Robert was killed in the crash, as was the couple’s friend. Dawn survived and has since traveled back to Southhampton to be with family.
“Robert was one of the nicest people I’ve ever known,” Flanagan said of his friend. “It’s a terrible loss. This whole community will miss him and we stand behind him and his family.”
House Was Unoccupied Except for Family Pet at Time of Small Plane Crash
The Beechcraft remained embedded in the rear of the home as a fire broke out, quickly spreading to the structure and sending it up in flames. Max Massimiliano, one of the rental home’s residents, had left the house mere minutes before the plane crashed into it.
“I keep saying it’s a miracle that I got safe,” Massimiliano said in an interview with 10News.
Another fateful twist was that Massimiliano’s wife and daughter had departed on a trip to New York that day, saving them from being inside the house at when the Beechcraft hit.
The family escaped danger, but still face tragedy from the incident. Their 16-year-old poodle was in the backyard when the plane struck and died. The fire destroyed the home and the family’s belongings.
“Inside is totally burned, a total loss,” Massimiliano said. “Nothing left and the house was engulfed in flames and fuel from the airplane; created an explosion, like a bomb dropped.”
A GoFundMe account has been created to help Massimiliano and his wife, identified on the account as Daniele Visco Gilardi, move forward. It had raised $10,016 of its $18,000 goal on December 12, 2017.
Neighbors Helped Control Blaze from Downed Beechcraft B36 Bonanza
Nearby residents were quick to work together in attempts to extinguish the blaze or control its burn as they waited for firefighters to arrive.

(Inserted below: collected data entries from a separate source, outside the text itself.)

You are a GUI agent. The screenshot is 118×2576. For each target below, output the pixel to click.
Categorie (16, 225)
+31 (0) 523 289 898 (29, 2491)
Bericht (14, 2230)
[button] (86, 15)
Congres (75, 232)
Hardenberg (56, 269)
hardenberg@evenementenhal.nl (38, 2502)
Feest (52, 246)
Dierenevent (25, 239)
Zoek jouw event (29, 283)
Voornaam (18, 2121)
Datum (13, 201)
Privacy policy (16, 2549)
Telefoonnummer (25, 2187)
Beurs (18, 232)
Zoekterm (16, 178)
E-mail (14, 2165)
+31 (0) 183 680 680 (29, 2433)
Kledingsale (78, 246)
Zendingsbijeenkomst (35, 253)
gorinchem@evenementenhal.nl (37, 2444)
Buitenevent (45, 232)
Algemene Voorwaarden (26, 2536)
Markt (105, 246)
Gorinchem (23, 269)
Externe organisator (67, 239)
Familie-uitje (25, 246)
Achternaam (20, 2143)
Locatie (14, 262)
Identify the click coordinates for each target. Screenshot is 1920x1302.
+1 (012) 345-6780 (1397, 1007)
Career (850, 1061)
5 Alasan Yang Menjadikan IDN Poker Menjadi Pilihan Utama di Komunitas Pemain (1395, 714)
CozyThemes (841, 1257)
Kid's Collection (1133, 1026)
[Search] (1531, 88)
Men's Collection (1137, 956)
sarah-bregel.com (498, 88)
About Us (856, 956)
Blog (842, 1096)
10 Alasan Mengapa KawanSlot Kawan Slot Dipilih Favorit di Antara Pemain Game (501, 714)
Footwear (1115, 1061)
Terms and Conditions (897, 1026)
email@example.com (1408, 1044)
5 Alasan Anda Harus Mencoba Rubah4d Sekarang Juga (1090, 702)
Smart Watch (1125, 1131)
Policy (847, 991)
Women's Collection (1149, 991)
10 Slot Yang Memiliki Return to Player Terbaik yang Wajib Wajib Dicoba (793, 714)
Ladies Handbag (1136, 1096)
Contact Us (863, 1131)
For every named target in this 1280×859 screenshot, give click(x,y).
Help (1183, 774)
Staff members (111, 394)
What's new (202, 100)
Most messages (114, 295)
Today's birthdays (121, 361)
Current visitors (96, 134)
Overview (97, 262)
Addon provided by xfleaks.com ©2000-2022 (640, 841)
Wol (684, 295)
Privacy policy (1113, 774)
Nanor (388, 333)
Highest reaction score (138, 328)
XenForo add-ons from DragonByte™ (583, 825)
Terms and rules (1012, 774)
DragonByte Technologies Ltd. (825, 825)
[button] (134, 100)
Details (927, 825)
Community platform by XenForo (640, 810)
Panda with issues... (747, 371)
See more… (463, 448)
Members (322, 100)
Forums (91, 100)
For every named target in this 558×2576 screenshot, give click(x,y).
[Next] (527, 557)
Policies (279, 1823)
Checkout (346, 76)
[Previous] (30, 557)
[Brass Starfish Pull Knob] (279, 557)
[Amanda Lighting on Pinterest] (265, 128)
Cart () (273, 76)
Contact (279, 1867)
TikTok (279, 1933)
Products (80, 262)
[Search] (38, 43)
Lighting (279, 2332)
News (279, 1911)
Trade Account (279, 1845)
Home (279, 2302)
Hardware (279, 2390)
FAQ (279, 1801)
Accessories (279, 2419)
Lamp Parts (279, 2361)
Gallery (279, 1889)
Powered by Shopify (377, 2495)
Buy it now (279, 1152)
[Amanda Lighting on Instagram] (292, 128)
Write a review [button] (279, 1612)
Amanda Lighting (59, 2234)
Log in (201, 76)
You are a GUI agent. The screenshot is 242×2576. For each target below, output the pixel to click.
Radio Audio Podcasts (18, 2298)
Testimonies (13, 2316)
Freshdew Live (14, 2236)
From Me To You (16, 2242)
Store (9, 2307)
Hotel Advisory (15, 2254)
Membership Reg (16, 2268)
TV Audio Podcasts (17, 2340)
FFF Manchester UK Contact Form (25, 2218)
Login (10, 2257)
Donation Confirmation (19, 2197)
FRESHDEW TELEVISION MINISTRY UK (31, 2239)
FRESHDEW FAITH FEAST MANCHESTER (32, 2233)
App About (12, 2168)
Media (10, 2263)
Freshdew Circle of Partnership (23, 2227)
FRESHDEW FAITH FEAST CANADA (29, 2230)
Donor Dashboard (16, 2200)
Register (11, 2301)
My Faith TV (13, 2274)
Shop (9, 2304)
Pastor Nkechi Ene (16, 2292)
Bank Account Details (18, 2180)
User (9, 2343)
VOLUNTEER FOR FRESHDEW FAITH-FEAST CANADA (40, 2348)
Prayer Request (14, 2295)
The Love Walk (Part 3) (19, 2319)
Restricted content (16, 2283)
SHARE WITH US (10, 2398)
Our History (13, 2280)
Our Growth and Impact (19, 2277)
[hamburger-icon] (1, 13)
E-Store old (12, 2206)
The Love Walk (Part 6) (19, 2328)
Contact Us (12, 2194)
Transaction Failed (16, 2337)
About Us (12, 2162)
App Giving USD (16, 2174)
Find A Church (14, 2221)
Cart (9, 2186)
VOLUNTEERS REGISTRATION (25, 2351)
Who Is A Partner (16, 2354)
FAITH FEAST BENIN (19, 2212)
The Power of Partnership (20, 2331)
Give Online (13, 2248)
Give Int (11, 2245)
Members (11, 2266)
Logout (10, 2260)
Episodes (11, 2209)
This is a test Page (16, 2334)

They sprayed hoses over fences just feet away from the fire, and wet surrounding roofs to limit the spread.
Kyle Thomas lives next door to the destroyed house, and the Beechcraft crashed through his fence before stopping at his neighbors. He ran out of his home and came upon the sounds of a woman screaming for help.
“It was a horrible scream,” Thomas said to CBS8.
Gurujan Dourson was walking in the neighborhood with his fiancé and four-year-old poodle when they saw the plane plummeting.
“It was completely unreal,” Dourson recalled.
A nearby powerline snapped during the crash, and Dourson’s dog ran from her owners. Neighbors say they saw her get struck by a car before continuing to flee. The dog was still missing as of December 12, 2017.